__Set task__. From the items below, copy out everything from the line containing "You are a computer-use agent. Viewport: 392px" down to the line containing "Instruction: Click the", both lines included, keeping each line unchanged.

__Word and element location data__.
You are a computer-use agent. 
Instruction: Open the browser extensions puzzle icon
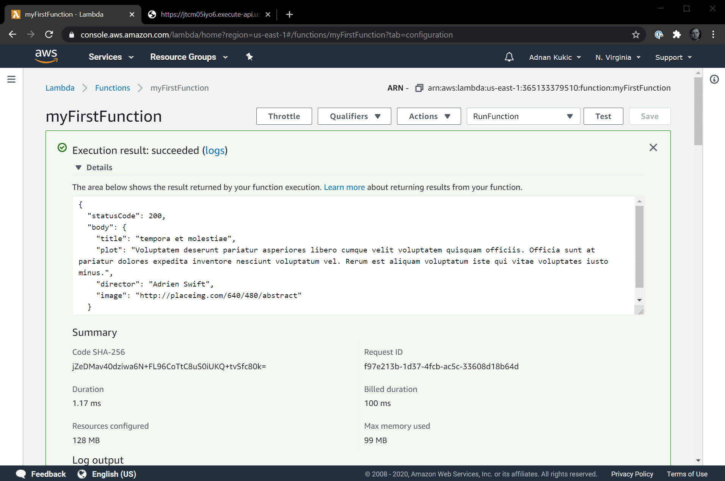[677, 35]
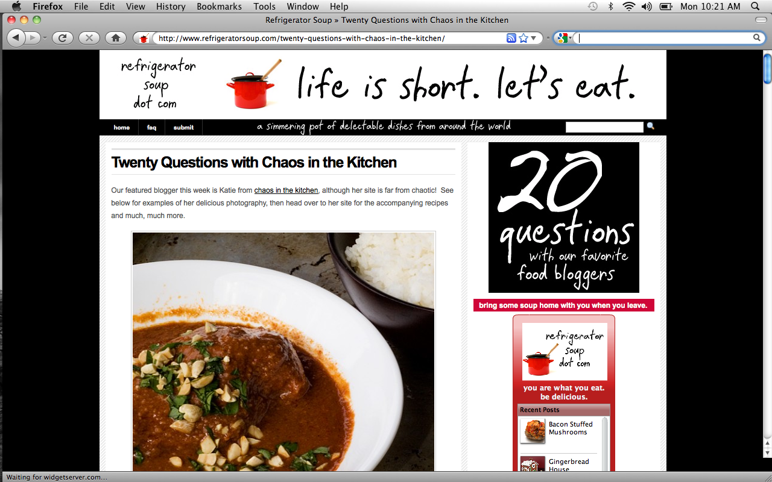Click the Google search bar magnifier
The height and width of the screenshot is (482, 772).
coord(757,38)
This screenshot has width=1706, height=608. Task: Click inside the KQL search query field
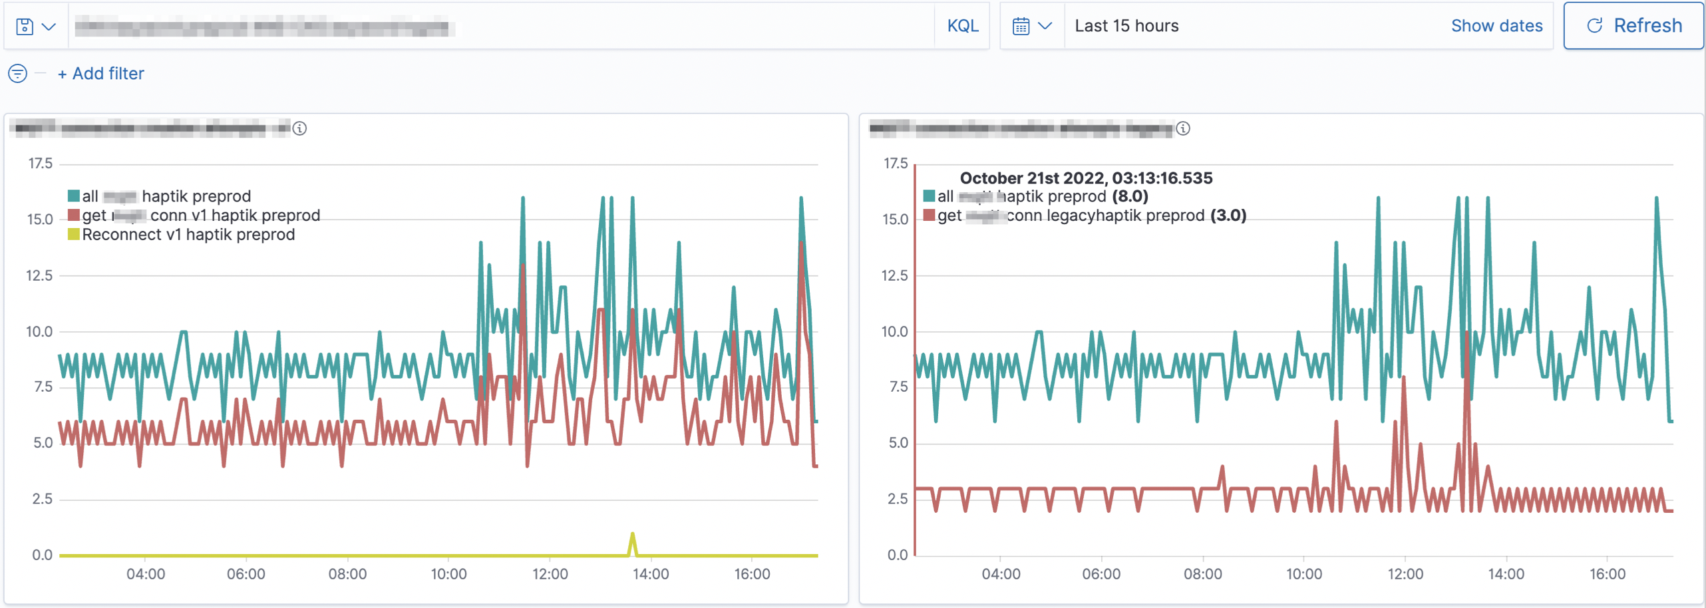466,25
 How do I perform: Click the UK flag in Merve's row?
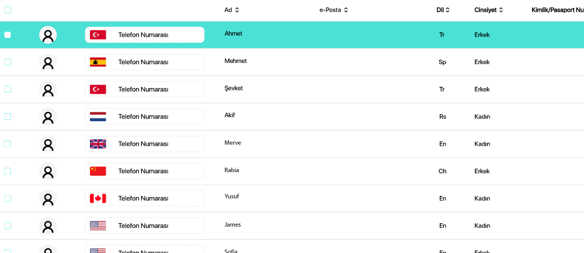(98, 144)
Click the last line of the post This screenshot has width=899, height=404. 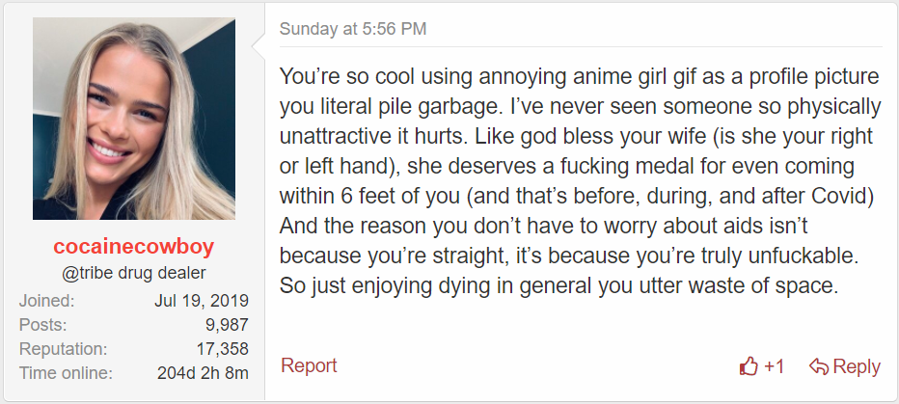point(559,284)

==

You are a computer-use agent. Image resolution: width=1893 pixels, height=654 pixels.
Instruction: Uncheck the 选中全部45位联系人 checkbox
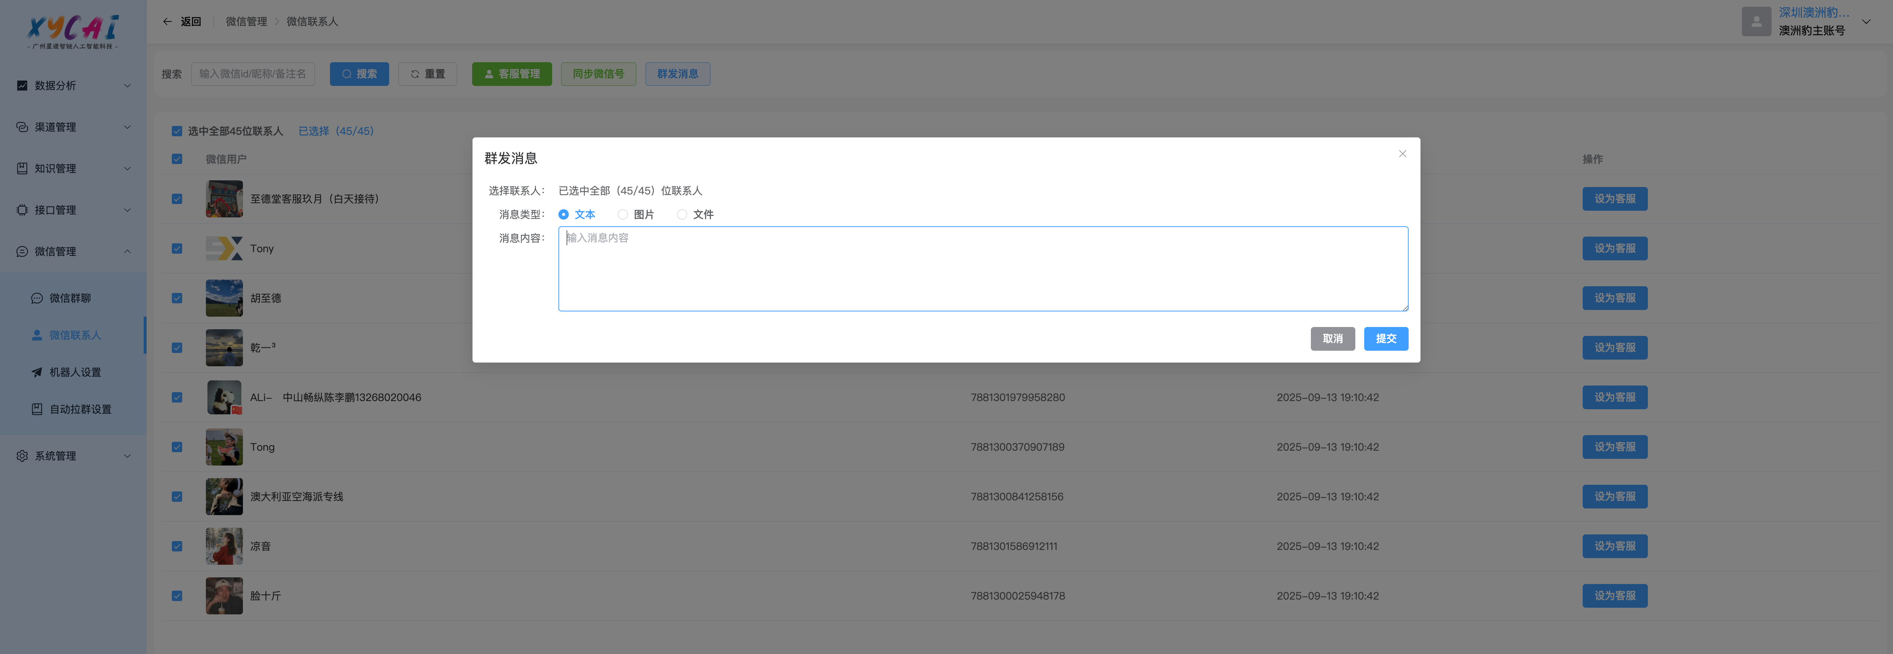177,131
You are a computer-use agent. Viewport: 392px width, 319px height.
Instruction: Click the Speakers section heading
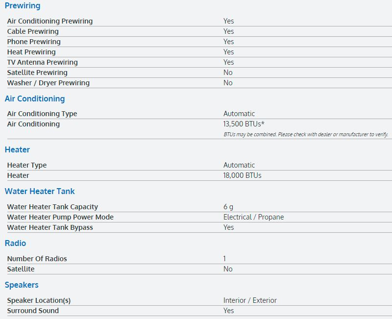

* * *

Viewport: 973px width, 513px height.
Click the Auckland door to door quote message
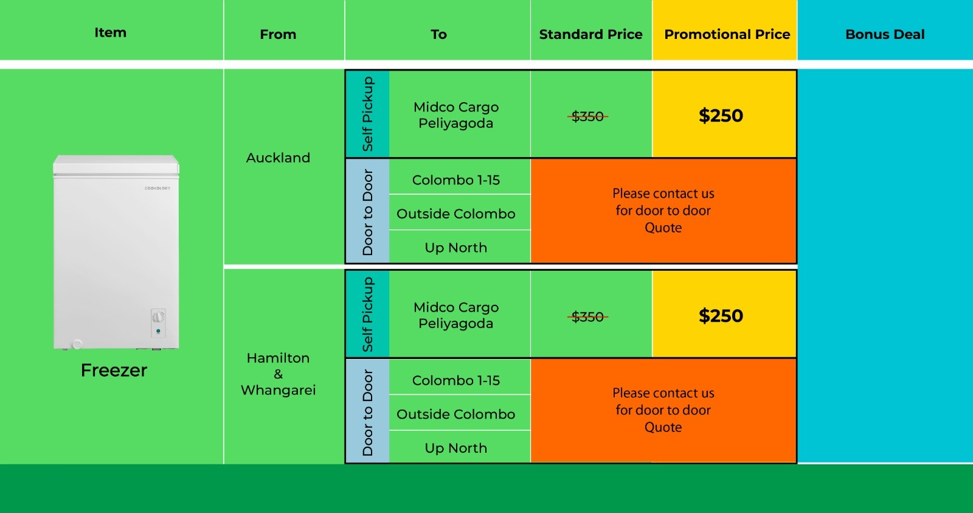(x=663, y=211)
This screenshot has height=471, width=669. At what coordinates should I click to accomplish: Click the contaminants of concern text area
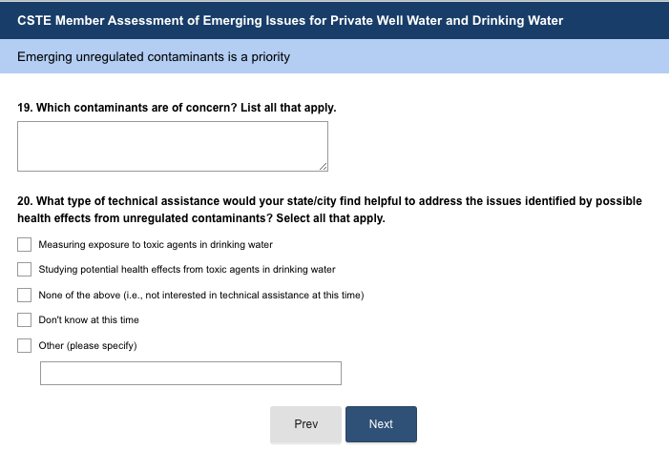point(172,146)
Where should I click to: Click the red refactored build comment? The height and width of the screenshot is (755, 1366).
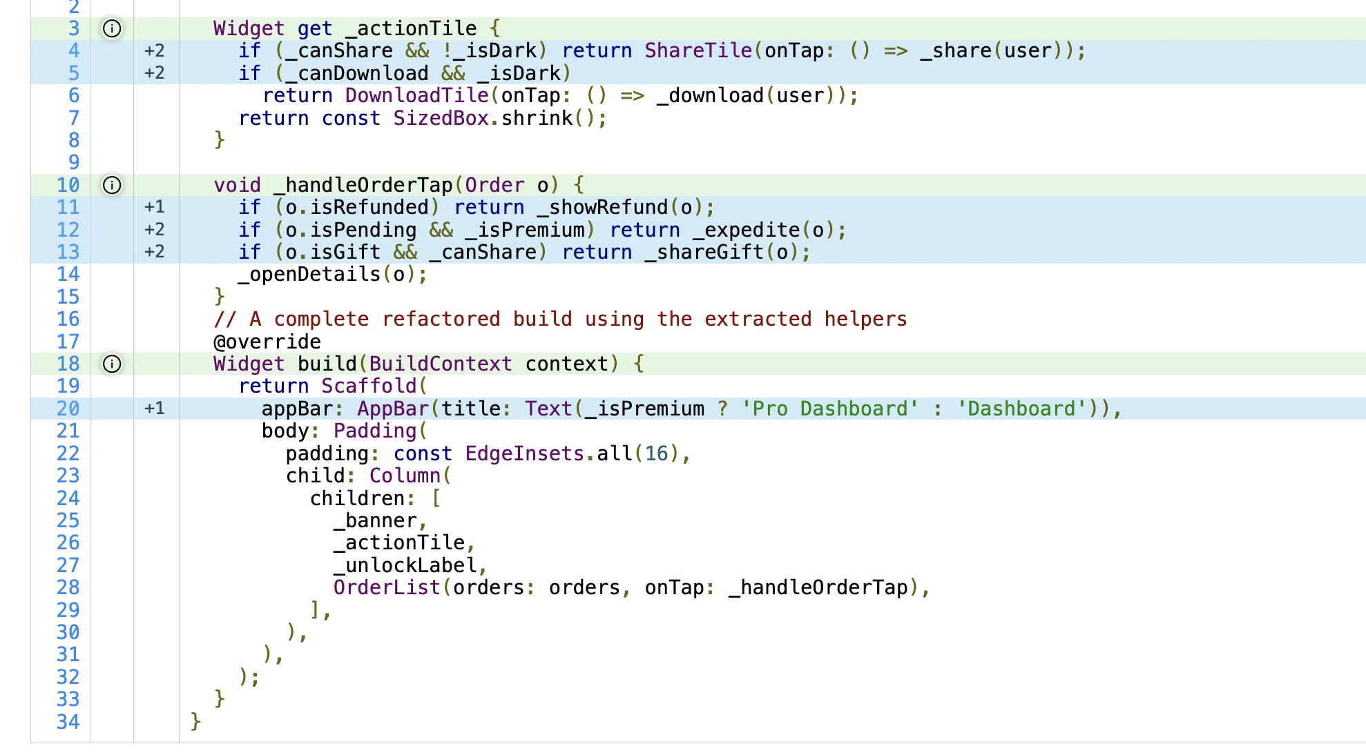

__Exercise answer__.
You are a computer-use agent. Viewport: 392px width, 319px height.
Instruction: Click the Speakers section heading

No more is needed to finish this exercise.